OA49262: CONFIGURATION OF PRODAUDT FOR STIG CHECKS FOR RACF0590 AND ZJES0060 IS CAUSING A FINDING WHEN IT SHOULD NOT

Obtain the fix for this APAR.

APAR status

• Closed as program error.

Error description

• Cannot make the two rules (RACF0590/CKAGR590 and
  ZJES0060/CKAGJE60) compliant at the same time.
  - RACF0590 uses PRODAUDT to hold a list of IDs with discrete
  surrogate
  profiles, ie the ID part of am <ID>.SUBMIT profile in the
  SURROGAT
  class.
  - ZJES0060 uses PRODAUDT to hold a list of IDs which are
  permitted to
  be on the ACL of <ID>.SUBMIT profiles, eg TWS or similar.
  These groups are distinct, so if PRODAUDT is populated with a
  list of
  discrete surrogate profile IDs, then RACF0590 is compliant but
  ZJES0060
  is non-compliant. If it's populated with a list of authorised
  job
  submitters, then it's the other way round, ie ZJES0060 is
  compliant but
  RACF0590 is non-compliant.
  

Local fix

Problem summary

• ****************************************************************
  * USERS AFFECTED: Users of zSecure Audit exploiting STIG       *
  *                 compliance rules ZJES0060, RACF0710, and     *
  *                 PCI-DSS compliance rule 7.2.3.               *
  ****************************************************************
  * PROBLEM DESCRIPTION: The zSecure Audit STIG compliance rule  *
  *                      ZJES0060 might produce an incorrect     *
  *                      result. The compliance rule RACF0710    *
  *                      has a typo in its caption.

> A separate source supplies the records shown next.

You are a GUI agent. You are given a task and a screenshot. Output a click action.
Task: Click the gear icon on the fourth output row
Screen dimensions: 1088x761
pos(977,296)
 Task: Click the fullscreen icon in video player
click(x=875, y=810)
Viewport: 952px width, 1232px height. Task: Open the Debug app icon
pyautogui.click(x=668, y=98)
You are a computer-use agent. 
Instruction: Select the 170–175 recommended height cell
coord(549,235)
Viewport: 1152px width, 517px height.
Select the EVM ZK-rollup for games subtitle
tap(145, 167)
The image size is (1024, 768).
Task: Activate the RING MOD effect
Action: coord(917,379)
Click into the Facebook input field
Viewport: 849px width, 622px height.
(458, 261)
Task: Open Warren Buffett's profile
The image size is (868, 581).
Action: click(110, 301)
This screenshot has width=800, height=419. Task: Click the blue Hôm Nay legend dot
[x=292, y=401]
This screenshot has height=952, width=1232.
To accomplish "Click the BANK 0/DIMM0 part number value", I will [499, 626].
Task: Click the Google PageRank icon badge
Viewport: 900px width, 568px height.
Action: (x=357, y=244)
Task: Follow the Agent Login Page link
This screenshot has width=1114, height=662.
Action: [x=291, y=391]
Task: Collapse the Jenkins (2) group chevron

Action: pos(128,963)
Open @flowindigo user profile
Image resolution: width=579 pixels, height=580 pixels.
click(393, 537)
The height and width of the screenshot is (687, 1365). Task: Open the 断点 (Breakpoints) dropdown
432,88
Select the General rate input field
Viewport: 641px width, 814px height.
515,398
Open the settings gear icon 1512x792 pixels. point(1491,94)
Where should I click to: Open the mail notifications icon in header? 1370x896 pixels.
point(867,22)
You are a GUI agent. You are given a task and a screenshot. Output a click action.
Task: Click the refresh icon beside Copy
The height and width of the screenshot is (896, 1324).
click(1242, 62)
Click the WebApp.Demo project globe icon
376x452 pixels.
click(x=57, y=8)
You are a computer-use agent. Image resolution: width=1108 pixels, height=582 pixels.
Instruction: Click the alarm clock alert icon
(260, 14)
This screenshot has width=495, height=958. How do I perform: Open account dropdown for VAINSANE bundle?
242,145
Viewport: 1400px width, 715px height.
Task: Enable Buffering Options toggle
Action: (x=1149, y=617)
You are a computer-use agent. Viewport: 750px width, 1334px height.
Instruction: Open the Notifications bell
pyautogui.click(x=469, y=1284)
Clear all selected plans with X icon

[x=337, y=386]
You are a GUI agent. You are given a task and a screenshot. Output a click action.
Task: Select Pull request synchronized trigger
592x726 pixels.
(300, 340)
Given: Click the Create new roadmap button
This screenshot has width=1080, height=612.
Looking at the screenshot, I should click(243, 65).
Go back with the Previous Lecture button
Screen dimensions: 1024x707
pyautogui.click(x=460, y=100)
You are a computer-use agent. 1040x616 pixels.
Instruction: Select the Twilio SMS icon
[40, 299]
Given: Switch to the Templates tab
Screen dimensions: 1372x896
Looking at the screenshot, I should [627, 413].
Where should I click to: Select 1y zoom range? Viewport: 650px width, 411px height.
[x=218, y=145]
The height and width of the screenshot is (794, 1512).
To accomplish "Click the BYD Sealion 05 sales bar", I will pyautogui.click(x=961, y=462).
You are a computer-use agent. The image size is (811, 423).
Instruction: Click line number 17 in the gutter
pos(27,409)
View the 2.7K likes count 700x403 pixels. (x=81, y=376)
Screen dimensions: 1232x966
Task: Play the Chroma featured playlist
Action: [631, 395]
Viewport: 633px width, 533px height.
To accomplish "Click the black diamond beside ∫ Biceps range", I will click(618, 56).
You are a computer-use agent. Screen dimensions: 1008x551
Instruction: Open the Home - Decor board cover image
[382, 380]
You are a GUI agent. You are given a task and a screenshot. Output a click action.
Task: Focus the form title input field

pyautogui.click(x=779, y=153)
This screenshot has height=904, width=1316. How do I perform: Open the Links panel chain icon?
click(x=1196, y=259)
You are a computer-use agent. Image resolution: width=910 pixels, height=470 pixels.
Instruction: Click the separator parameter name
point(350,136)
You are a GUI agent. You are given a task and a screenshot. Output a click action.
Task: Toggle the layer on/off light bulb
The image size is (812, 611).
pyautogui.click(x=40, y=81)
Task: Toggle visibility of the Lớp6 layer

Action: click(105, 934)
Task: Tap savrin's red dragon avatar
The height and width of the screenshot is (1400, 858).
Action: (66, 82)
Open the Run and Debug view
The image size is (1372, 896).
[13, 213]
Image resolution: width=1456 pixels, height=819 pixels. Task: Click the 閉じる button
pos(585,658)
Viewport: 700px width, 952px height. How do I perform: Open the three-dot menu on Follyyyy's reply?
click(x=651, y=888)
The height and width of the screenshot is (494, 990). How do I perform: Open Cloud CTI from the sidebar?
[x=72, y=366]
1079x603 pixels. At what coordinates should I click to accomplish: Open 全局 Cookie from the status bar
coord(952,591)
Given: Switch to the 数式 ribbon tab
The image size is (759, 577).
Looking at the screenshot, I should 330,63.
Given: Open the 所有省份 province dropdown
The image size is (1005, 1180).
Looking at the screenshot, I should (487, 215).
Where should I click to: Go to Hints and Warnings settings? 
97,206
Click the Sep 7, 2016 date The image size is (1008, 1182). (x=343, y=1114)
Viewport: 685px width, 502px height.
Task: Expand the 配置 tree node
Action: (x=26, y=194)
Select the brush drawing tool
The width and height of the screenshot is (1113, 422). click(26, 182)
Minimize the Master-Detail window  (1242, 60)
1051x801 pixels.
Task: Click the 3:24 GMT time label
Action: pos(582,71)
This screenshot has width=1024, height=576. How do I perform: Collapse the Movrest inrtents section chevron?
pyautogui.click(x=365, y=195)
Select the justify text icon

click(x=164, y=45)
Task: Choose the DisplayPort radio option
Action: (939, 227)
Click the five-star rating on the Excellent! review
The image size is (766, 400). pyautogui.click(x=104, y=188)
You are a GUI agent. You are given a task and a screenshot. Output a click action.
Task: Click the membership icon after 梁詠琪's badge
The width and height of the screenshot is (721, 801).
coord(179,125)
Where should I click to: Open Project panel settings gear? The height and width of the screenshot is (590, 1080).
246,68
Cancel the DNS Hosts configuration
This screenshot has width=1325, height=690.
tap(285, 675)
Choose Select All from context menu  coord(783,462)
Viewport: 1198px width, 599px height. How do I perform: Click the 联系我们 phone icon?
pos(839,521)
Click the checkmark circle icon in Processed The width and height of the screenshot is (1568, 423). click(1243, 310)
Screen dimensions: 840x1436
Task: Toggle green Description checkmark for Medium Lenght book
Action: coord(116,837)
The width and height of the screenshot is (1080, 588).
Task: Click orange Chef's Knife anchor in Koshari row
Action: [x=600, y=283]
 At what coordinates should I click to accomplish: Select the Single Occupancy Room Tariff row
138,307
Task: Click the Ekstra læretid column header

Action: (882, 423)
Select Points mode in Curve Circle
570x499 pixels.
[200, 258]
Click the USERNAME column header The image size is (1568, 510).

Invoking     *
  *                      the PCI-DSS compliance rule 7.2.3       *
  *                      results in MSGCKR2445.                  *
  ****************************************************************
  * RECOMMENDATION: Apply the PTF provided.                      *
  ****************************************************************
  The zSecure Audit Compliance Testing framework has following
  issues:
  
   - the STIG compliance rule ZJES0060 (Surrogate users must be
     controlled in accordance with proper security requirements)
     uses the same ID customization member as the STIG compliance
     rule RACF0590 (RACF batch jobs must be properly secured)
     resulting in an compliance conflict between these to rules;
   - the STIG compliance rule has a typo in its caption;
   - running PCI-DSS compliance rule 7.2.3 results in MSGCKR2445
     which states "SET(7.2.3_default_access) has been specified,
     but no RULE_SET 7.2.3_default_access exists";
  

Problem conclusion

• zSecure Audit has been modified, so that the issues addressed
  by this APAR are resolved. Please note the documentation changes
  as specified by the APAR tracking comment data.
  211Y
  220Y
  CKAG@DEF
  CKAGJE60
  CKAGR710
  CKAIRULE
  CKAPC723
  CKAZCUST
  

Temporary fix

Comments

APAR Information

• APAR is sysrouted FROM one or more of the following:

• APAR is sysrouted TO one or more of the following:

  UA80573 UA80574

Modules/Macros

•    CKAG@DEF CKAGJE60 CKAGR710 CKAIRULE CKAPC723
  CKAZCUST
  

Fix information

• Fixed component name

  ZSEC BASE,ADMIN

• Fixed component ID

  5655T0100

Applicable component levels

• R211 PSY UA80573

     UP16/02/04 P F602

• R220 PSY UA80574

     UP16/02/04 P F602

Fix is available

• Select the PTF appropriate for your component level. You will be required to sign in. Distribution on physical media is not available in all countries.